A great advantage of message boards is that they allow users to communicate with each other. A textual conversation on a message board, however, is generally not conducive to an in-depth exploration of a topic and does not lend itself to efficient collaborations. Such forms of user interactions are better served by real-time communications such as telephony or video calls. Moreover, because of the nature of message boards, a user (“poster”) who posts a question to another user or a set of users is not certain to obtain a response. Generally, on electronic message boards, there is no guarantee that the person(s) to whom the question is directed will ever return to read their messages. And even if there is a response to the posted question, there is no guarantee of a time frame in which this will happen. Therefore, from the standpoint of a user who needs to obtain information efficiently, it is better to call the other message board user(s) directly, rather than trying to communicate with them via the message board.
However, this is not easily possible because electronic message boards do not provide real-time communications capabilities to their members. It is possible for a user to post his or her phone number or other real-time communications endpoint identifier on the message board to invite others to initiate a real-time communications sessions but this method has several drawbacks:
One drawback is that the communications initiator may have to bear the cost of the ensuing real-time communications session, as opposed to the provider of the message board in whose interest it may be to allow users to communicate with each other.
Another drawback is that a significant amount of time may have passed between posting of the phone number or other endpoint identifier and the time when somebody (“responder”) decides to call the number. Often, the party who posted his or her number and the responder are not known to each other. Thus, when the party receives an incoming call from the responder, the incoming call is likely to resemble an unexpected incoming call from an unknown person and there is a good chance that the called party will reject the call.

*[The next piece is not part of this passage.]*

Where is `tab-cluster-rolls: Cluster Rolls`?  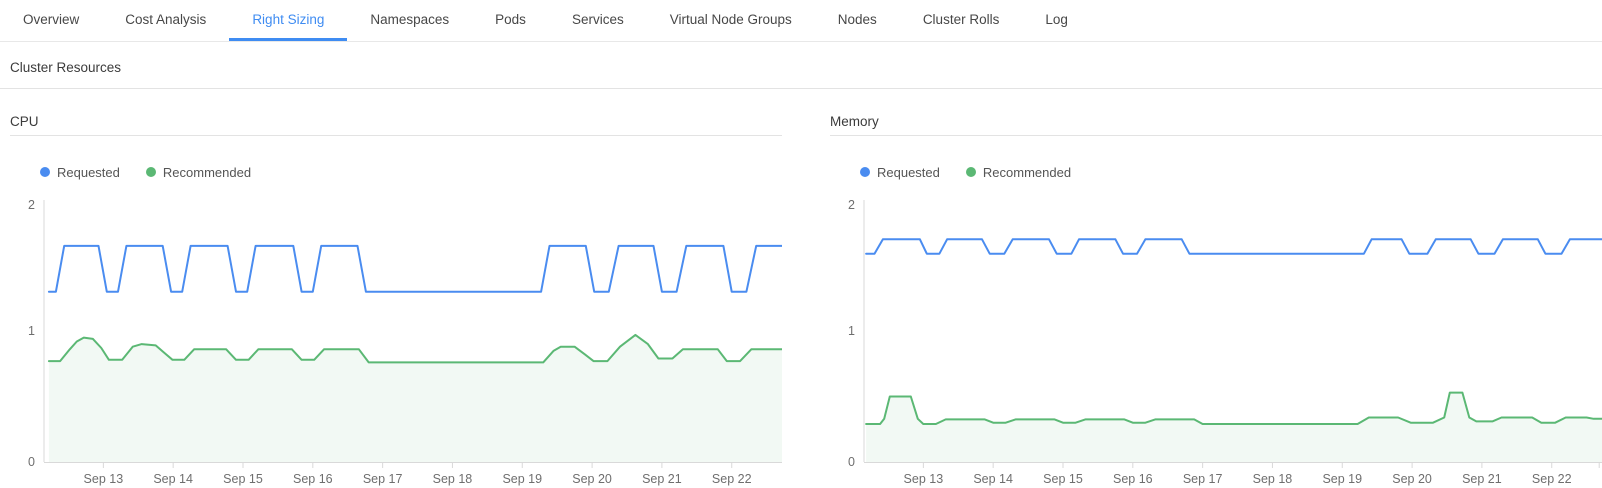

A third drawback is that when the contact information of a person is posted on the Internet, the person has no control over who calls and when. Moreover, the person instantly becomes target for unsolicited calls and spam. This problem causes most message board users to choose not to make their contact information available to other message board users.
And a fourth drawback is that typically, there is no strong incentive for somebody to respond to the poster, especially in real-time. Therefore, any complication in setting up real-time communications with the poster can act as a deterrent that might make a potential responder to decide against initiating a communications session. Examples of such complications are having to look for a phone number in a post, key it into a phone (with the potential for errors and thus repeats), starting up a video communications client, having to log into it, etc.
For these reasons, the need exists for a method that allows the convenient establishment of real-time communications between message board users without making their contact information publicly available.